Since ErSO-treated ovarian cancer cells released the DAMP HMGB1 into the medium, we tested the effect of medium from Caov-3 cells treated with ErSO family compounds on immune cell activation and migration. Caov-3 cells were treated with an ErSO compound, that was then washed out; the cells were incubated in medium lacking ErSO family compound, this medium was used to treat PMA-differentiated human THP-1 macrophages. Medium from Caov-3 cells treated with the ErSO family compound, but not from cells treated with the apoptosis inducer Raptinal [24], induced a rapid increase in levels of several mRNAs encoding pro-inflammatory cytokines (Fig. 6E).

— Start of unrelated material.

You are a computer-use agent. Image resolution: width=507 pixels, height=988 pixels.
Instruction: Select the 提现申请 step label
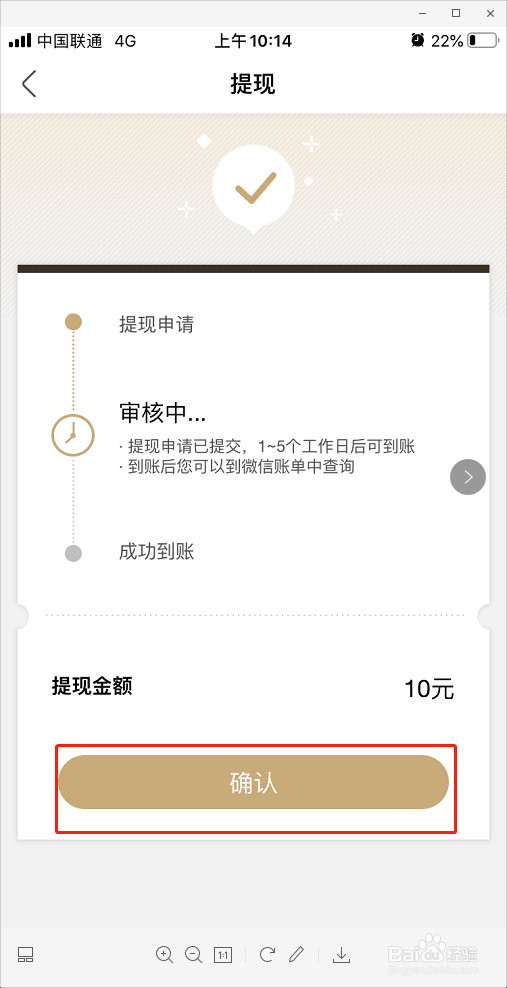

Many tumors fail to respond to immunotherapy in part because they do not contain certain immune cells. We therefore used a modified version of our Invasion-Dissociation-Rebinding assay [26] to explore the ability of medium from Caov-3 cells treated with ErSO family compounds to promote migration of undifferentiated THP-1 monocytes across a filter. Notably, medium from the ErSO-family-treated Caov-3 cells induced a highly significant ~3-fold increase in migration while medium from Caov-3 cells treated with the powerful apoptosis inducer, Raptinal, was no more effective than serum in inducing THP-1 migration (Fig. 6F). These data highlight the immunotherapeutic potential of our necrosis inducers in potentially addressing obstacles to immunotherapy in ovarian cancer.

4. Discussion

In part due to the lack of clear symptoms in early-stage epithelial ovarian cancer (EOC), most ovarian cancers are diagnosed at stages III and IV. Standard of care therapy, surgical debulking and chemotherapy with a platinum agent and a taxane often do not achieve long-term remission of these stage III and IV tumors [3,4,11,35]. Recently, the poly ADP Ribose Polymerase (PARP) inhibitor Olaparib has demonstrated effectiveness in the sub-set of ovarian cancer patients with BRCA1/2 mutations [5,13,27]. Immunotherapies, including bevacizumab, which inhibits angiogenesis and immune checkpoint inhibitors have also shown promise [36,37]. Recently, an antibody drug-conjugate (MIRV) has been shown to extend survival of platinum-resistant ovarian cancer patients [38]. In general, these treatments are only effective in a sub-set of patients and resistance often develops over time [35]. The limitations of current therapies and poor long-term survival of patients with EOC indicates that new approaches are needed. Here we demonstrate that a turn-on approach using the a-UPR activator, ErSO, induces complete or near complete regression in diverse ovarian cancer models. ErSO was effective in killing both proliferating PEO4 and Caov-3 cells and in fresh patient ascites samples, which show very little proliferation in the chemically defined medium used in our 3-day experiments. Although ErSO induces sp-XBP1 mRNA, a marker for activation of the protective chaperone inducing IRE1α arm of the UPR, we showed previously that the near quantitative inhibition of protein synthesis we observe with ErSO compounds blocks production of the UPR-induced protective oncogenic chaperone protein, BiP [15], and of the UPR-regulated apoptosis inducer, CHOP [17]. Thus, PERK activation, which triggers robust inhibition of protein synthesis, ATP depletion and TRPM4 mediated cell swelling [23] lead to plasma membrane rupture and release of immunogenic DAMPs in ErSO-treated ovarian cancer cells.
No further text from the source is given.